No regresso, na descida mais íngreme do percurso, diz que não usa travões: “É a velocidade que a bicicleta der”. Este exercício proporciona “um envelhecimento com mais saúde”, congratula-se, enquanto lamenta que pessoas mais novas não preservem de igual modo a qualidade de vida.

Mais conhecido localmente por João Fão, o conterrâneo João Francisco Carvalho tem raízes na Ponte Velha, muito perto do local onde a mítica Estrada Nacional 2 cruza os municípios de Lousã e Vila Nova de Poiares.

O antigo operário do ramo automóvel nasceu no auge da ditadura do Estado Novo, em 1935, e faz 85 anos em novembro. Diariamente, percorre a vila montado na bicicleta. Teve carta de pesados, mas deixou-a caducar quando se reformou.

Só precisava dela na estação de serviço, “para experimentar os carros”, aos quais mudava o óleo, calibrava os pneus e alinhava a direção, entre outros trabalhos.

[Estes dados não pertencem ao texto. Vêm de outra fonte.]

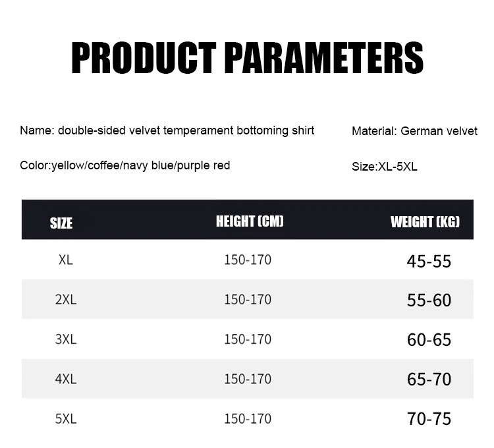
Task: Click the 70-75 weight value
Action: tap(429, 419)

“Eu aqui corro tudo de bicicleta”, salienta, contando que às vezes vai a Poiares e arrisca mesmo trepar a serra da Lousã. Nas subidas acentuadas ou quando está cansado, tem na bicicleta “uma bengala bestial” com que se ampara.

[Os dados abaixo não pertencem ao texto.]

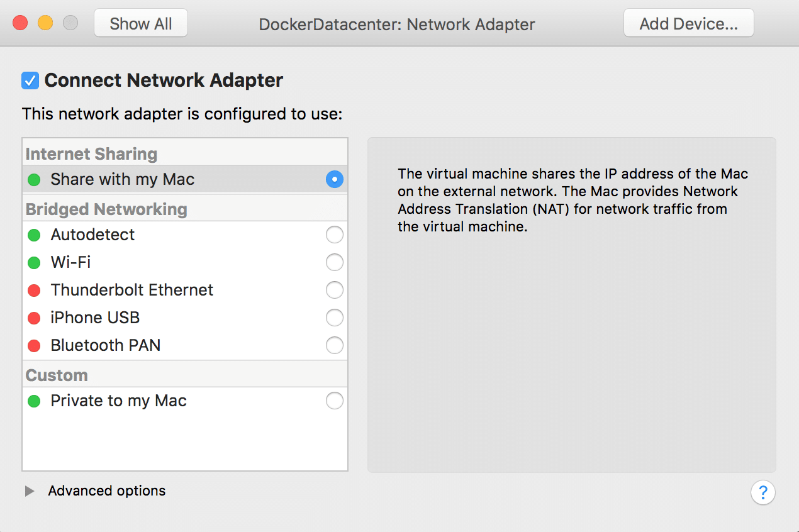Click the red status dot beside iPhone USB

“Quando me falta a bicicleta, sinto logo. Aquilo dá uma saúde às pernas que é uma maravilha”, assegura.

“São exemplos vivos de um envelhecimento de qualidade"

João Malva, investigador coordenador da Faculdade de Medicina de Coimbra, recomenda algumas atividades para um envelhecimento ativo e saudável.

“Não basta dar anos à vida se esses anos vão ser de má qualidade. É sobretudo necessário dar mais vida aos anos que tempos para viver”, preconiza.

A dependência de cuidados “retira qualidade de vida e dignidade à condição humana”, cabendo à sociedade investir na prevenção, segundo o coordenador do Ageing@Coimbra, um consórcio que valoriza o papel do idoso na comunidade e promove “boas práticas em prol do seu bem-estar geral”.

“Devemos estimular a adoção de estilos de vida saudáveis de modo a evitar a doença”, sublinha o especialista.

Correr, caminhar, nadar e andar de bicicleta “têm um benefício muito significativo na qualidade de vida das pessoas”, com reflexos positivos na idade avançada.

João Malva, que não conhece pessoalmente José Fernandes e João Carvalho, define-os à luz dos objetivos do Ageing@Coimbra e das atuais políticas da União Europeia nesta área.

“São exemplos vivos de um envelhecimento de qualidade que aqui se relaciona diretamente com o seu hábito de prática de exercício físico diário”, conclui. Velhos, afinal, sãos os trapos.

Segundo os atuais projetos em curso, dentro de 10 anos Portugal deverá contar com 7.000 quilómetros de vias cicláveis em Portugal, contra os atuais 2.000 quilómetros.